*WHAT YOU WILL DO*
Reproduce exactly, and nothing but, the lines between the one with "Where should I click to: Click the eraser" and the end of the entries, both ends included.

+++++

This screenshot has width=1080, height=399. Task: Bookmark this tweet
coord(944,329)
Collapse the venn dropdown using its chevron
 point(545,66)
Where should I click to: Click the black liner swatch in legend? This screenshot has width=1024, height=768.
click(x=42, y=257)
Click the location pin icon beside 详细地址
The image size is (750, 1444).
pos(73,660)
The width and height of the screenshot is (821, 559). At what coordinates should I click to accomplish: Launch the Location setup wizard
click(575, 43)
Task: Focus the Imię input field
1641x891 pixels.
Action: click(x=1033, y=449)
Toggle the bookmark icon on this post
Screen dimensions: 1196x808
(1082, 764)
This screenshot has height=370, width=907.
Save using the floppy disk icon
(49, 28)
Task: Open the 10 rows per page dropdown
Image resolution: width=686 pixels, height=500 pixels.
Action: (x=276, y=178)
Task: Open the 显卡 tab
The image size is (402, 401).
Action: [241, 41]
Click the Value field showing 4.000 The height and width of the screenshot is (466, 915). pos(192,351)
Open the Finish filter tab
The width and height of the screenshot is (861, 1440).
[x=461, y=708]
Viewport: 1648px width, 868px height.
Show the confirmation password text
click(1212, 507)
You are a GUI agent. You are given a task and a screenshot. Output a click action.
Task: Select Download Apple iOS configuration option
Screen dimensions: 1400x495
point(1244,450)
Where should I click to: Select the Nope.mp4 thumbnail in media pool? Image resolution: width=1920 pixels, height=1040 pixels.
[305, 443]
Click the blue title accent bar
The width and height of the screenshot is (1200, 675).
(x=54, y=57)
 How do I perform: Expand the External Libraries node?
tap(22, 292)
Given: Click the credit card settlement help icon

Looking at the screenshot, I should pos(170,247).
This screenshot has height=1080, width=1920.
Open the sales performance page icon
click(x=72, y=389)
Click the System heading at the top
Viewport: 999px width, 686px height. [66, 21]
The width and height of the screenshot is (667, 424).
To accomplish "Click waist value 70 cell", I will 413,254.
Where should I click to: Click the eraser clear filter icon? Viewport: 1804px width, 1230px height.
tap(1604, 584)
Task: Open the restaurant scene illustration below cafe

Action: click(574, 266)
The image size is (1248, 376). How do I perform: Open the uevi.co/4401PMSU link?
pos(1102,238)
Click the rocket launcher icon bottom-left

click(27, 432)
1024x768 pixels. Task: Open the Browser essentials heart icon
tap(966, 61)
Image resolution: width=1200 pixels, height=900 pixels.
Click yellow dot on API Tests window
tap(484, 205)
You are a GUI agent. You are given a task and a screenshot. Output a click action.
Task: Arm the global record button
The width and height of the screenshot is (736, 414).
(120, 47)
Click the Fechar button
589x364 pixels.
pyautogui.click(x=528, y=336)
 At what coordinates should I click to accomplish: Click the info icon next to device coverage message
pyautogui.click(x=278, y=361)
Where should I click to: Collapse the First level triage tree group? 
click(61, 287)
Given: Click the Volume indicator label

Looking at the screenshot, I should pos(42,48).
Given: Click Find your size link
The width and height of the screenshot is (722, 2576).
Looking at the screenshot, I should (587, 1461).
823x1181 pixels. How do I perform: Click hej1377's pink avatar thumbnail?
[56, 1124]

+++++

*RESPONSE AREA*
Where should I click to: Click the eraser clear filter icon? Viewport: 1804px width, 1230px height.
tap(1604, 584)
Task: Open the restaurant scene illustration below cafe

Action: click(574, 266)
The image size is (1248, 376). How do I perform: Open the uevi.co/4401PMSU link?
pos(1102,238)
Click the rocket launcher icon bottom-left

click(27, 432)
1024x768 pixels. Task: Open the Browser essentials heart icon
tap(966, 61)
Image resolution: width=1200 pixels, height=900 pixels.
Click yellow dot on API Tests window
tap(484, 205)
You are a GUI agent. You are given a task and a screenshot. Output a click action.
Task: Arm the global record button
The width and height of the screenshot is (736, 414).
(120, 47)
Click the Fechar button
589x364 pixels.
pyautogui.click(x=528, y=336)
 At what coordinates should I click to accomplish: Click the info icon next to device coverage message
pyautogui.click(x=278, y=361)
Where should I click to: Collapse the First level triage tree group? 
click(61, 287)
Given: Click the Volume indicator label

Looking at the screenshot, I should pos(42,48).
Given: Click Find your size link
The width and height of the screenshot is (722, 2576).
Looking at the screenshot, I should (587, 1461).
823x1181 pixels. How do I perform: Click hej1377's pink avatar thumbnail?
[56, 1124]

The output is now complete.